= WORK TO COMPLETE =
1. In the essay about breast reduction surgery, how long did it take for the incisions to fully close?
2. Repeat the essay about breast reduction surgery from "The person I am" up to and including "a breast reduction.".
3. Write the next part of the essay about breast reduction surgery, starting after its last sentence.

= SELECTED PASSAGE =
The person I am in college is not the person I was in high school. There are a lot of changes I went through, but the most life-changing one was the choice to have a breast reduction surgery after I graduated high school, the summer before I started college. A breast reduction is where breast tissue aka fat, is removed in order to reduce pain caused by the breasts being too large for a person’s body. My plastic surgeon described it as the most rewarding surgery he has done in his career for patients because you can actively see how it changes their confidence. Here are the four things you should know about a breast reduction.
You Need a New Wardrobe
The purpose of a breast reduction is to do what it says it will do, reduce the size of your breasts. The amount of fat being taken out varies by person. If you are paying out of pocket, you can decide what size you would like. If insurance is covering the surgery, they also have a say in how much fat can be removed. Prior to my reduction, I wore a size 40G, but I was closer to a 40H. My doctor and I discussed what size would best fit my body, and we settled on a D/DD because anything smaller wouldn’t match me. After surgery, I had to get all new bras, which was scary because I never got the opportunity to buy strapless and sports bras that actually provide support, since I had big boobs from such a young age. I went down in a shirt size because I didn’t need the extra room for my boobs, and I finally felt like clothes fit me correctly. It was so freeing to shop with the boobs that finally fit me and did not define me.
Give Your Body Time to Recover
Going into my surgery, I was told that you’re not in a lot of pain, but it is uncomfortable. I’d say that is an accurate representation. I remember walking out of the hospital standing up straight and feeling so much lighter. Your chest is extremely swollen for the first few months, so how your boobs look a few weeks out, is not how they will stay. They are definitely smaller though, and I always joke with my friends that I have small boobs now because of how big they were previously. I certainly underestimated how uninterested in food and how exhausted I would be the first week, which makes sense since I had almost four pounds removed. Your body needs time to recover and adjust, and it was a lot more work to change the gauze pads than expected. It took three months for the incisions to fully close shut and become scar tissue.

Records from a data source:

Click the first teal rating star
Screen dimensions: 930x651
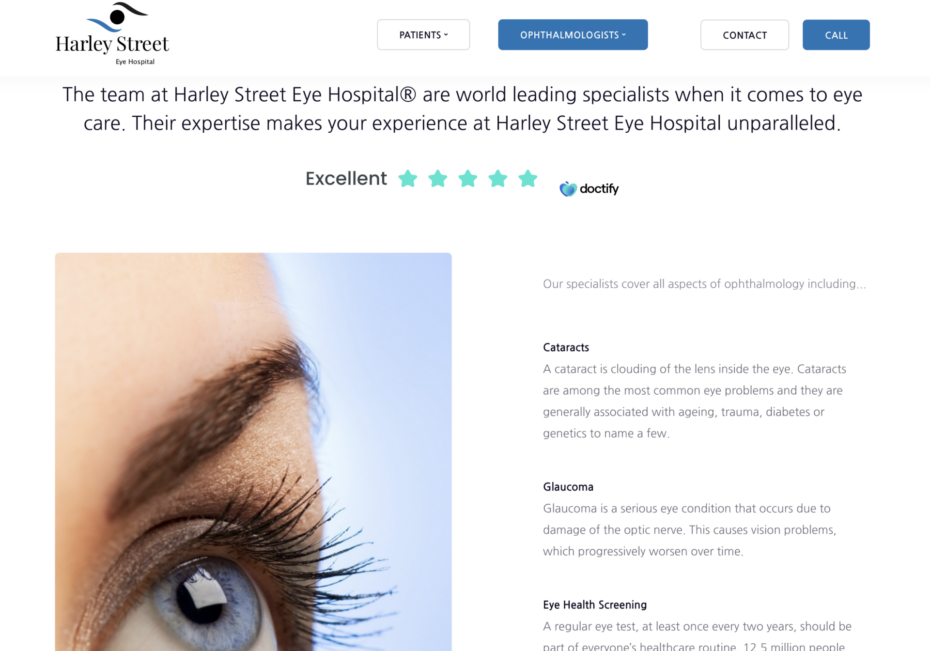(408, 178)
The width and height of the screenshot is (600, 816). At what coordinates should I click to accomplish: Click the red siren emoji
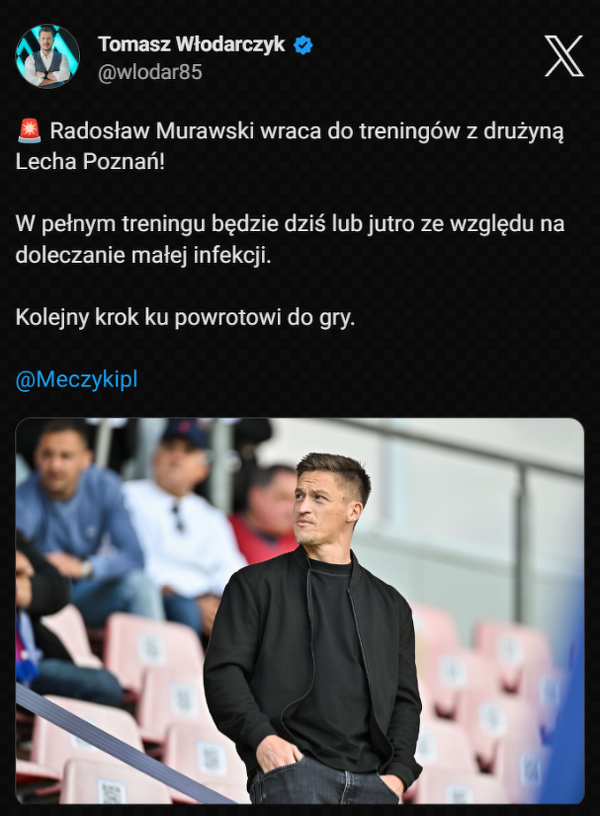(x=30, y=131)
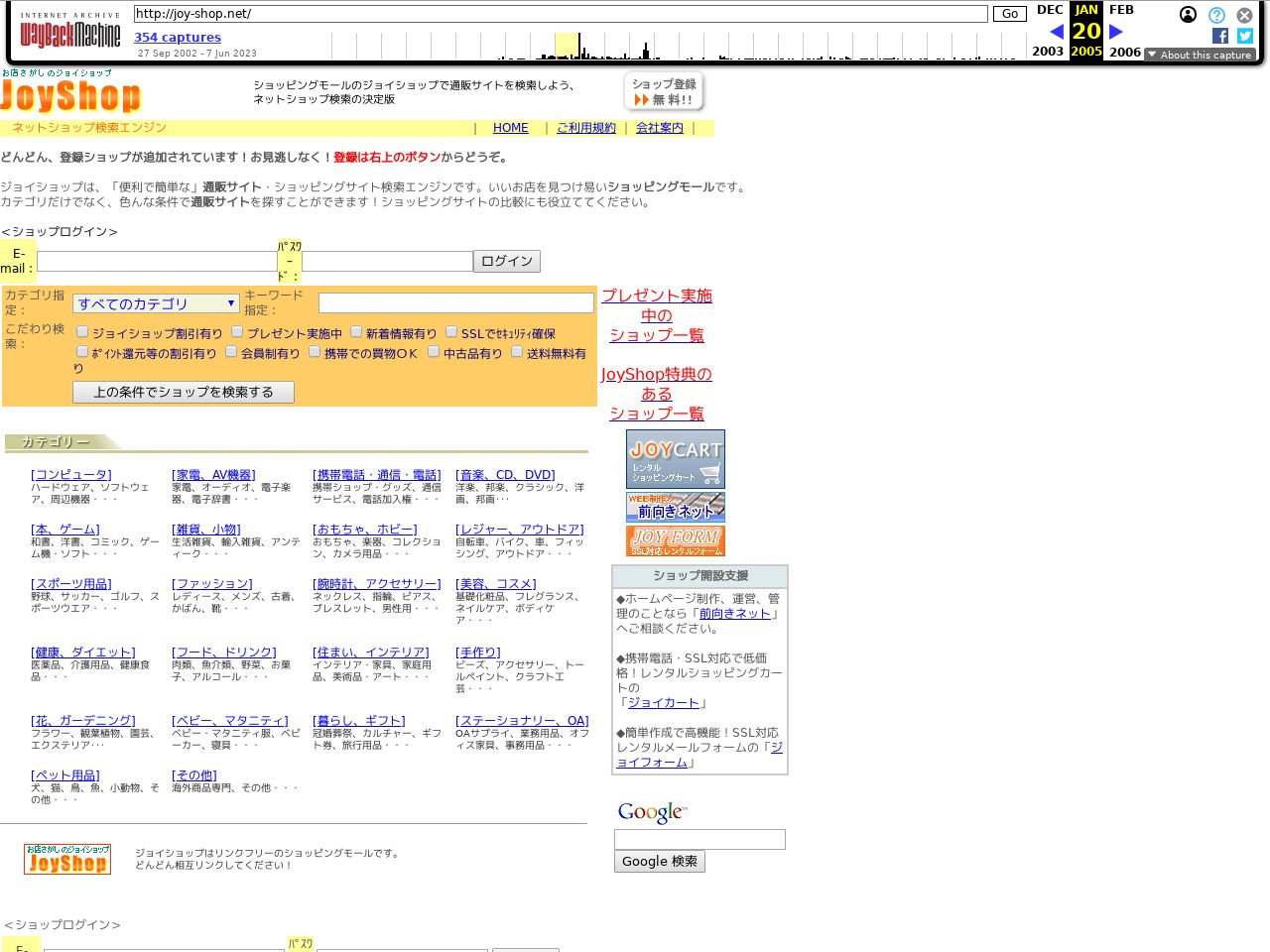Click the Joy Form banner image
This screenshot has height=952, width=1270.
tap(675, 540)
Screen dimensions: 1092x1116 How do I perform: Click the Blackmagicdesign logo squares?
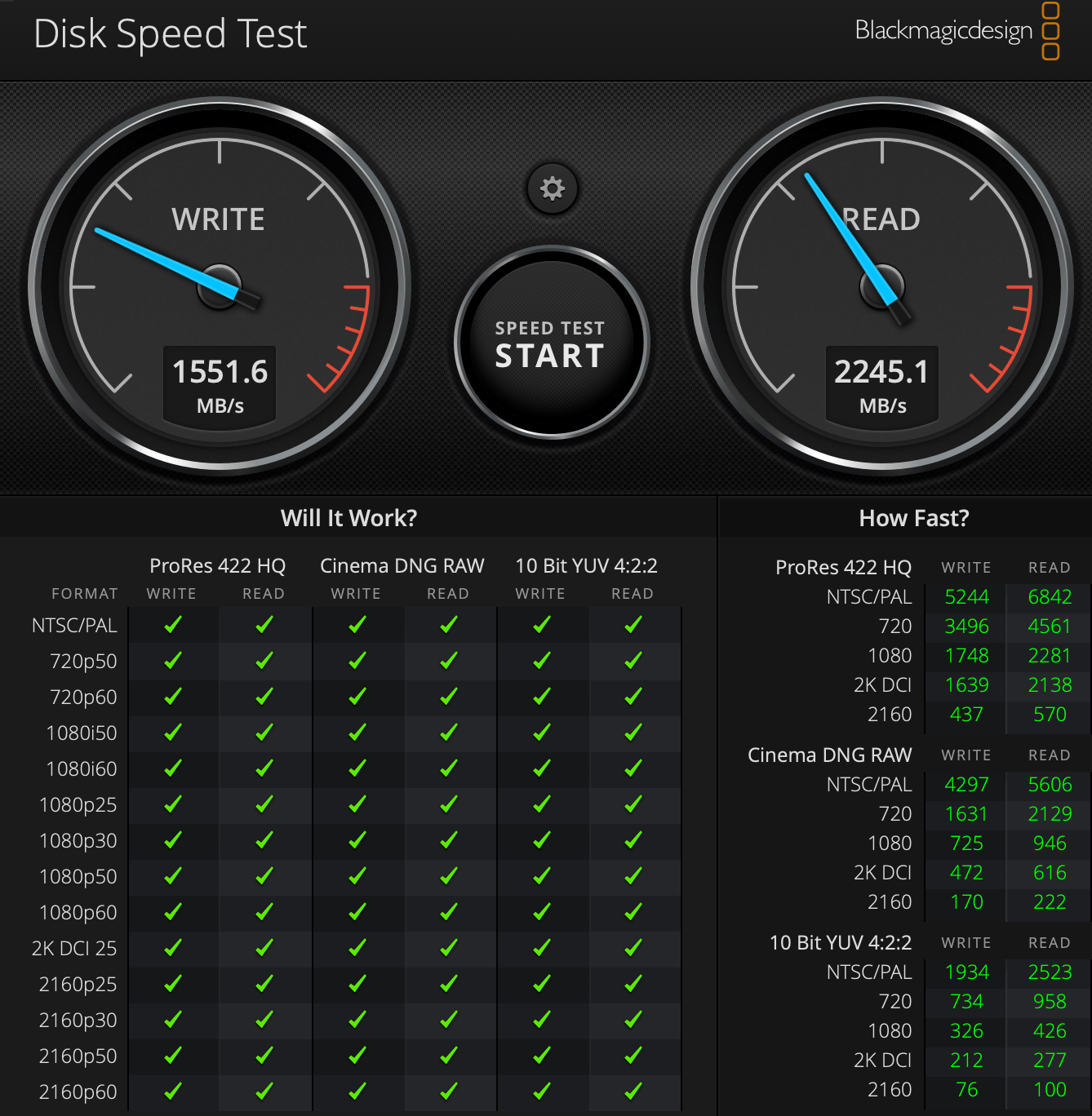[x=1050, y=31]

==

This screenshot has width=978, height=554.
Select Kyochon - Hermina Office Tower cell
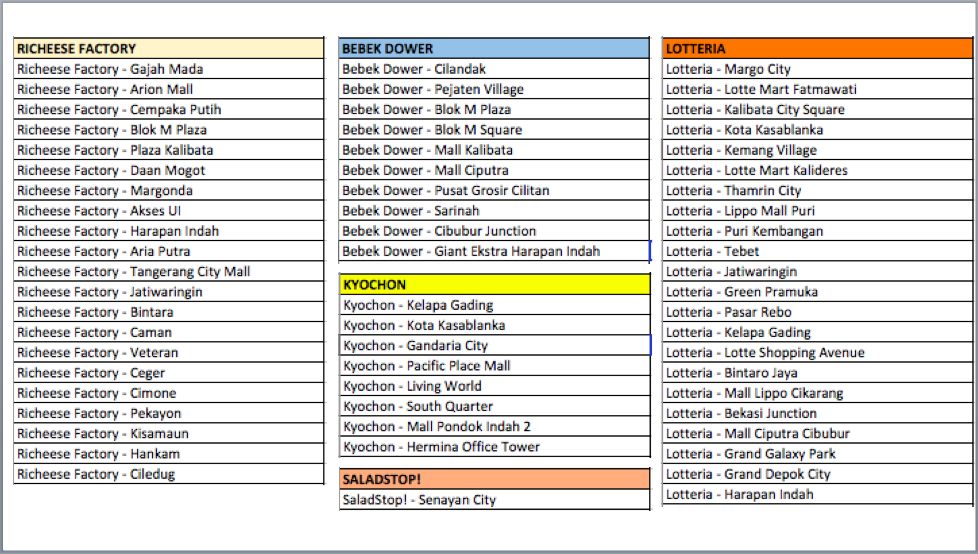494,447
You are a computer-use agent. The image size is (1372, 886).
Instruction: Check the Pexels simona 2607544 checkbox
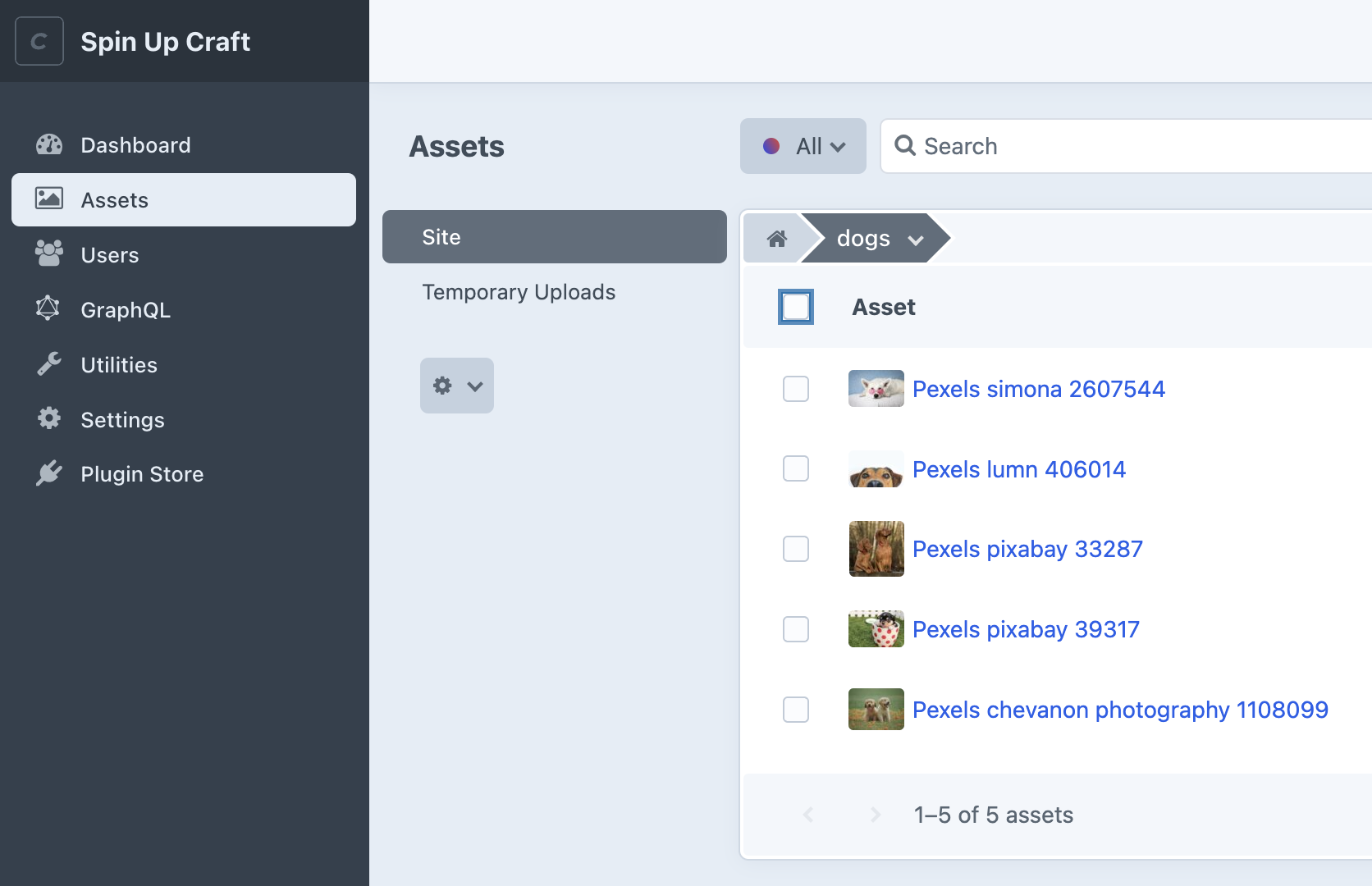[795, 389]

= RESPONSE LIST =
1. Three months.

2.
The person I am in college is not the person I was in high school. There are a lot of changes I went through, but the most life-changing one was the choice to have a breast reduction surgery after I graduated high school, the summer before I started college. A breast reduction is where breast tissue aka fat, is removed in order to reduce pain caused by the breasts being too large for a person’s body. My plastic surgeon described it as the most rewarding surgery he has done in his career for patients because you can actively see how it changes their confidence. Here are the four things you should know about a breast reduction.

3.
Insurance Is a Battle
Many people, myself included, have the misconception that all plastic surgeries are paid for out of pocket and only for cosmetic purposes. That is not entirely true, and there are medically necessary reasons that a plastic surgery procedure is required. I can only speak to breast reductions, but it took over a year to build a case for why it was medically necessary. This started with a chronic back, shoulder, and neck pain diagnosis and macromastia diagnosis from my primary care physician. I did physical therapy, saw a chiropractor, massue, physiatrist, and competed on my high school’s swim team, practicing 10 or more hours a week. All the professionals agreed; I gained muscle, but my pain never left after treatments. Eventually, my doctor referred me to a surgeon who worked with me to compile all my evidence, including pictures to submit to my insurance’s board. They denied me both times because it was not deemed medically necessary. The indents in my shoulders from my bra straps, the stretch marks from the weight of my chest dragging my skin down, the sores under my breasts, the way my back arched over, all were not enough. My doctor said it was because I was 17 at the time and insurance company’s feel you have to be an adult. I was two months away from my 18th birthday at the time of my surgery, and now that I am 20, a legal adult, I would still make the same choice for my body.
The Scars are Forever
Doctors talk about the physical scars with any surgery, but the mental ones are equally as hard. The physical scars are covered by all bras and swimsuits I own since they are around my nipple and go down and underneath (it’s the anchor method). Only people I give access to are able to see them, so it’s not something many people get to see. There are also some parts of the scar tissue that took a while to gain sensation back and some spots are still numb. While I have come out a lot better emotionally, it still hurts to look back at how unhappy I was. I can see the girl with long hair to cover her big boobs in pictures, wearing clothes too big for the rest of her body and standing short to not stand out. It’s sad, but I also recognize I would not be the confident woman I am today without my story. Not everyone in my life was supportive either. I had close members of my church community tell me that I was perfectly made in God’s image and I was destroying his creation by mutilating my body. My aunt called me the day before my surgery and told me she thought I shouldn’t go through with it because I did not try hard enough to lose weight. Those scars are forever, but I’m still here and the love and support I got, defeats them.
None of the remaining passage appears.